A method for producing a core-shell microcapsule slurry, wherein the method is:
(I) A step of dissolving the monomer in an oil phase containing a hydrophobic active ingredient, preferably a fragrance;
(Ii) A step of producing a dispersed phase containing modified starch, wherein the dispersed phase is not miscible with the oil phase;
(Iii) A step of adding the oil phase to the dispersed phase to form a two-phase dispersion liquid;
(Iv) Including the step of performing a curing step to form a microcapsule slurry;
-Chitosan was further added to the two-phase dispersion during step ii) and / or before performing step iv), and-the mass ratio of chitosan to modified starch was 0. The method, characterized in that it is contained between 01 and 1.5. The method of claim 1, wherein the monomer is not polyepoxide. The method according to claim 1 or 2, wherein the dispersed phase is water. Claims 1 to 3 wherein the monomer in the oil phase is selected in the group consisting of at least one polyisocyanate, polyanhydride, polyacyl chloride, acrylate monomer and polyalkoxysilane, and mixtures thereof. The method according to any one item. The method according to claim 4, wherein the monomer is at least one polyisocyanate having at least two isocyanate groups. The method according to any one of claims 1 to 5, wherein the monomer is used in an amount contained between 0.1 and 15% by mass based on the total mass of the oil phase. Claimed that the monomer is used in an amount between 0.1% by weight and 4% by weight, preferably between 0.1% by weight and 2% by weight, based on the total mass of the oil phase. The method according to 6. The method according to any one of claims 1 to 7, wherein the hydrophobic active ingredient contains a fragrance. The dispersed phase is a polyamine, preferably a guanidine salt, a tris- (2-aminoethyl) amine, N, N, N', N'-tetrakis (3-aminopropyl) -1,4-butanediamine, guanazole, an amino acid. The one according to any one of claims 1 to 8, wherein the polyamine is selected in the group consisting of, for example, lysine, amino alcohol, for example 2-amino-1,3-propanediol, ethanolamine and a mixture thereof. Method. A core-shell microcapsule slurry obtained by the method defined in any one of claims 1-9, between an oil-based core and a monomer and modified starch in the presence of chitosan. The core-shell microcapsule slurry comprising at least one microcapsule made from a shell formed from the reaction of. An oil-based core; and-a core-shell microcapsule slurry comprising at least one microcapsule made from a shell containing a copolymer, wherein the copolymer comprises.
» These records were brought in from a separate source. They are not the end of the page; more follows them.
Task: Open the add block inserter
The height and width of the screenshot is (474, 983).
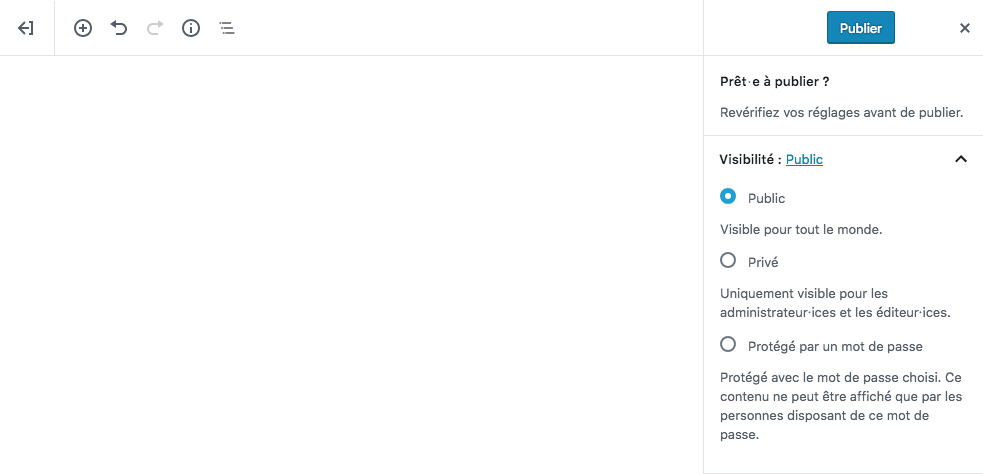Action: click(83, 28)
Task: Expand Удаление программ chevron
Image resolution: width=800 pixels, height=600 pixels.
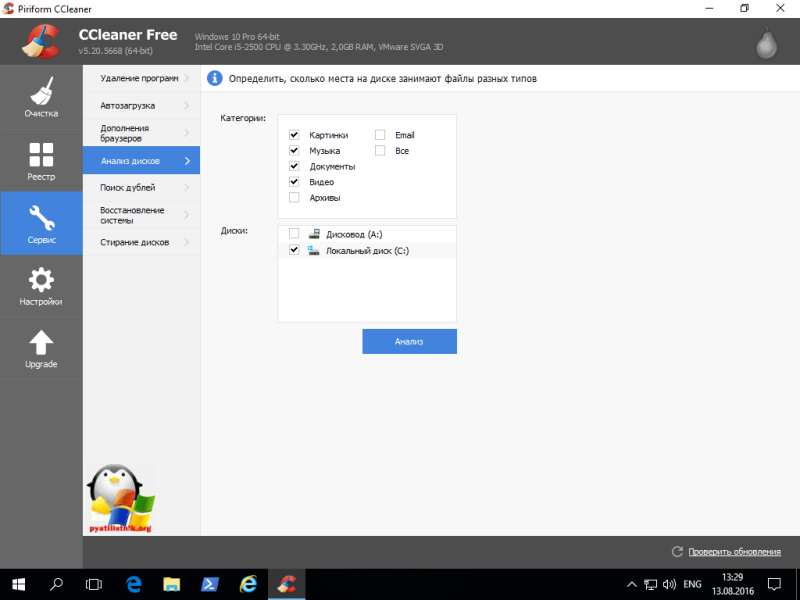Action: point(187,78)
20-50% by mass modified starch;
The core-shell microcapsule slurry comprising 50-80% by weight monomer, preferably a polyisocyanate having at least 2 isocyanate groups; and more than 0% by weight to 20% by weight chitosan. It ’s a copolymer,
− 20-50% by weight modified starch;
The copolymer comprising −50-80% by weight monomer, preferably a polyisocyanate having at least 2 isocyanate groups; and −0% by weight to 20% by weight chitosan. It is a scented composition
(I) Microcapsule slurry as defined in claim 10 or 11, wherein the hydrophobic active ingredient comprises a fragrance;
(Iii) The perfume composition comprising at least one ingredient selected from the group consisting of perfume carriers and perfume auxiliary ingredients; and (iii) optionally a perfume adjuvant. It ’s a consumer product,
-Personal care active ingredient base, and-contains the microcapsule slurry as defined in claim 10 or 11 or the scented composition as defined in claim 13, wherein the consumer product is the personal care composition. The consumer product in the form. It ’s a consumer product,
-Home care or fabric care active ingredient base, and-Contains the microcapsule slurry as defined in claim 10 or 11 or the scented composition as defined in claim 13, wherein the consumer product is home care. Or the consumer product in the form of a fabric care composition.